• _REQUIRED ACTION_
Only the lines from the line containing "Task: Select the Größe X field showing 169,35" to the end of the entries should be repeated, exactly as they appear.

• _PROVIDED DATA_
--

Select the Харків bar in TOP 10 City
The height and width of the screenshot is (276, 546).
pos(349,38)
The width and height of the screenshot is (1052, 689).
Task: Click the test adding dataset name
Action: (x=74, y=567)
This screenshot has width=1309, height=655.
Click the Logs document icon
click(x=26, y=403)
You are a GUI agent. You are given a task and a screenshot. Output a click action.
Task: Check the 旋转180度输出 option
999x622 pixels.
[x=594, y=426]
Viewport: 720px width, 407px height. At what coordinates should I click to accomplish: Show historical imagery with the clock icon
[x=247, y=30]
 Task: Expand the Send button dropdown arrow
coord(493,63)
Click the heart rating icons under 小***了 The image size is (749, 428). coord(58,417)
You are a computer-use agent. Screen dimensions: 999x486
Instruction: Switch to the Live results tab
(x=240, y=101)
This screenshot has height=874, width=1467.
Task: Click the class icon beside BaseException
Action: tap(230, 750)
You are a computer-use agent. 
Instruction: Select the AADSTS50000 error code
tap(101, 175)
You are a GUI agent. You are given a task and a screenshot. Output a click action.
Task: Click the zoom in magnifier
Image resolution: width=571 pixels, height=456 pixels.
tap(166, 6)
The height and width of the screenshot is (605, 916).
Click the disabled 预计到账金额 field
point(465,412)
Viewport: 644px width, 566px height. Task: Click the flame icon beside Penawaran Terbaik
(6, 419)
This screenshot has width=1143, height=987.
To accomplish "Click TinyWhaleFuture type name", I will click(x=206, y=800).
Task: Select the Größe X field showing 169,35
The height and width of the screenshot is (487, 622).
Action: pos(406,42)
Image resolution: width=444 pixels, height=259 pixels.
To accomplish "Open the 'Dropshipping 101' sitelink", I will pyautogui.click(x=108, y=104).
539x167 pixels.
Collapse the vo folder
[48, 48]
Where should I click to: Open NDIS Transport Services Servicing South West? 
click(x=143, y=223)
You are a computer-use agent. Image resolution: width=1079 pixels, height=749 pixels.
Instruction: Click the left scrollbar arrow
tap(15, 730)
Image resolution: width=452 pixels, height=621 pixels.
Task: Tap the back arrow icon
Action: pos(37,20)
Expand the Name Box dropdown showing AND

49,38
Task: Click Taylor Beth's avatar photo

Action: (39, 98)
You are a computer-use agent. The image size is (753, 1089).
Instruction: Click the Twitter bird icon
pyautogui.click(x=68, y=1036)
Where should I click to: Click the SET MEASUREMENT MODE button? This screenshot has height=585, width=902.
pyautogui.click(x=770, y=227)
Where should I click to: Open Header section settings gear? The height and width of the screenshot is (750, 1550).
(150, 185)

--

• _TASK SOLUTION_
Task: Select the Größe X field showing 169,35
The height and width of the screenshot is (487, 622).
Action: pos(406,42)
Image resolution: width=444 pixels, height=259 pixels.
To accomplish "Open the 'Dropshipping 101' sitelink", I will pyautogui.click(x=108, y=104).
539x167 pixels.
Collapse the vo folder
[48, 48]
Where should I click to: Open NDIS Transport Services Servicing South West? 
click(x=143, y=223)
You are a computer-use agent. Image resolution: width=1079 pixels, height=749 pixels.
Instruction: Click the left scrollbar arrow
tap(15, 730)
Image resolution: width=452 pixels, height=621 pixels.
Task: Tap the back arrow icon
Action: pos(37,20)
Expand the Name Box dropdown showing AND

49,38
Task: Click Taylor Beth's avatar photo

Action: (39, 98)
You are a computer-use agent. The image size is (753, 1089).
Instruction: Click the Twitter bird icon
pyautogui.click(x=68, y=1036)
Where should I click to: Click the SET MEASUREMENT MODE button? This screenshot has height=585, width=902.
pyautogui.click(x=770, y=227)
Where should I click to: Open Header section settings gear? The height and width of the screenshot is (750, 1550).
(150, 185)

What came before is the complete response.